The investigations take longer as expected, and I could spend less time than I wanted on that issue. Hence I come up with partial results. However, this should be sufficient to guide you into the right direction.
CPU Performance Figures
To achieve 1MSpS you will need to optimize your code, so it is all about execution time. For my descriptions below, let’s use an M4 CPU cycle as the unit of time. The M4 is clocked at 240 MHz, so
Let’s focus on what the M4 can do in this time:
A typical assembly instruction is executed in 1 cyc (if executed in TCM memory)
- The same instruction executed from OCRAM takes 10 cyc.
Enabling cache makes it worse, the instruction takes 12-16cyc to execute
Load and store operations (LDR, STR) to TCM take 2 cyc
- A load (LDR) from a peripheral register takes 60 cyc
- A store to a peripheral register takes 60 cyc. However, the write is buffered. This means the CPU continues executing instructions after 2 cyc, except if there is a read from the same peripheral, which requires the system to wait until the previous write has finished.

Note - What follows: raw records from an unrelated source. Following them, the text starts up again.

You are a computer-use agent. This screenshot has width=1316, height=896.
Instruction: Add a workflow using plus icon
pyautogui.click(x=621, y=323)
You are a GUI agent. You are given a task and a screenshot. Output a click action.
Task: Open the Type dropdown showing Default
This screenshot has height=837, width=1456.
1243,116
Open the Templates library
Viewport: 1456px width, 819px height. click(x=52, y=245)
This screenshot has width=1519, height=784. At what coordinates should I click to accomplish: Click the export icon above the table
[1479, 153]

(I didn’t analyze the exact conditions when the system waits for a write to finish, so my previous statement might be somewhat unprecise).

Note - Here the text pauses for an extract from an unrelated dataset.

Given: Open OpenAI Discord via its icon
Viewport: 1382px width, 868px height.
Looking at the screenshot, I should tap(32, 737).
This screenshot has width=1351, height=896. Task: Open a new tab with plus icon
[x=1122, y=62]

As you can see the really expensive operations are reading (and writing) peripheral registers - each register read consumes 25% of the available CPU time. This major goal must be minimizing these operations!
Achieving 1 MSps
My approach would be the following:
- Setup the ADC to do cyclic measurements, generating an interrupt after each sample.
- The interrupt service routine (ISR) should
- Read the ADC sample value
- Clear the interrupt flag by Writing 0x00000000 to the ADC Status register
Don’t do a bit-clear operation, as this would require reading this register before modifying and writing it!

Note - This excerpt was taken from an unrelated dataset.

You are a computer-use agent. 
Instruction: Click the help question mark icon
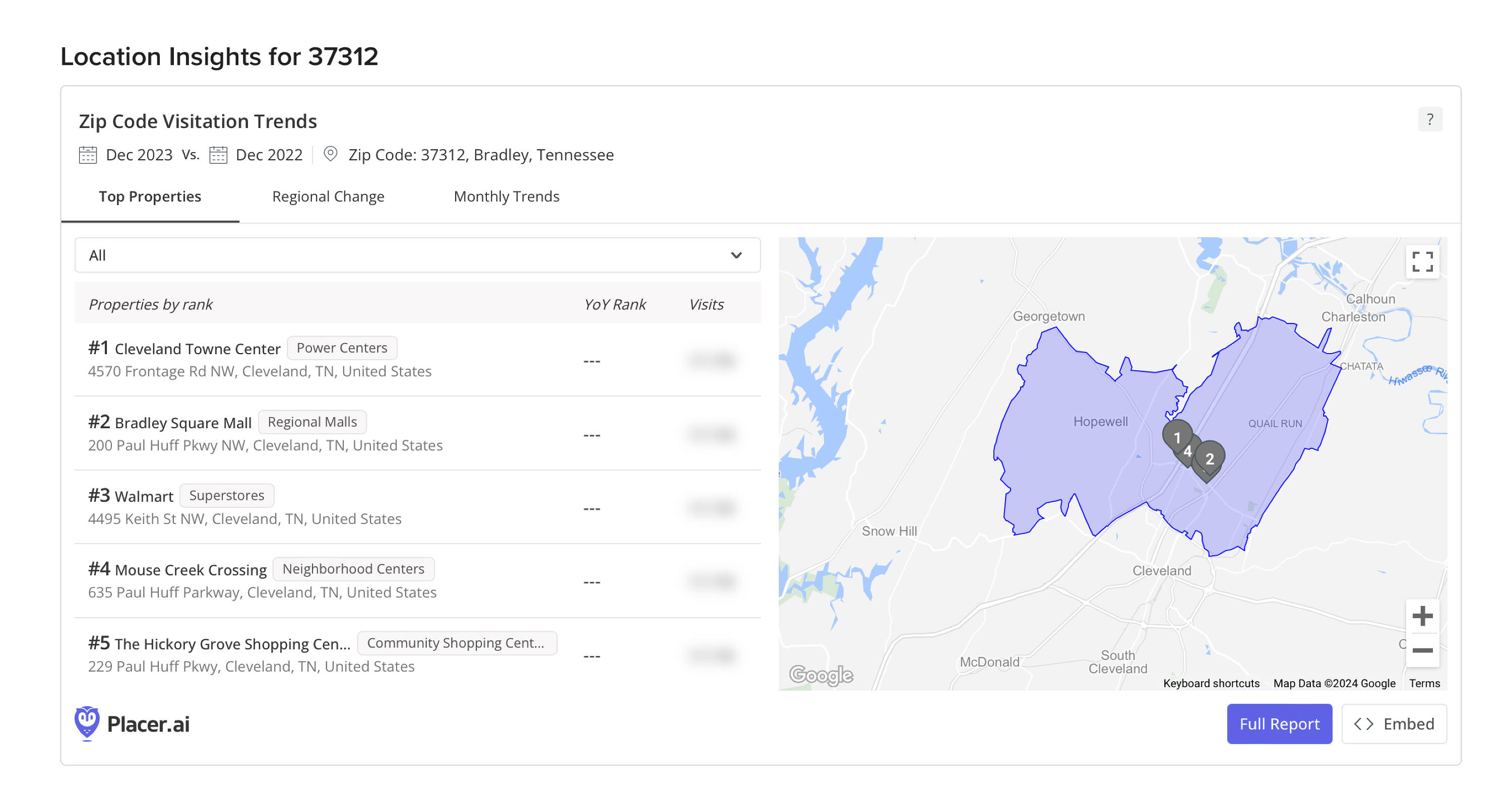[x=1429, y=120]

- Process the sample for at least 60 cyc.
This allows the flag-clear operation to take effect before you leave the ISR
With this approach you should get away with only one expensive read operation. Even the write operation time can be hidden by using it for processing the sample, so there’s approximately 160 cycles available to process each sample.
FreeRTOS Performance Impact
As far as I can estimate, there’s a few major impacts on performance caused by FreeRTOS:
- Interrupts used by FreeRTOS. In the basic configuration, there’s only the timer interrupt which occurs once every tick (typically every 1ms).
- Any pending register read must be finished and can delay the execution of the ADC interrupt by 60 cyc.
- Task switches are rather expensive operations and reduce the CPU time which is available outside of the ISR.
- There are times when interrupts are disabled during task switches. I didn’t analyze how long such interrupt-disabled-periods can last.
You may consider of not using the FreeRTOS task switching at all. If you use FreeRTOS only to initialize the system and don’t start the scheduler, there should be no performance impact at all.
If you need additional performance improvements, you could use DMA to move ADC samples to RAM, and even do some preprocessing.
The i.MX7 features a smart DMA engine which is quite powerful. However, it would add complexity to your system, and nxp suggests that you approach them in order to let them create DMA scripts.
I hope this information helps you to reach the required performance goals.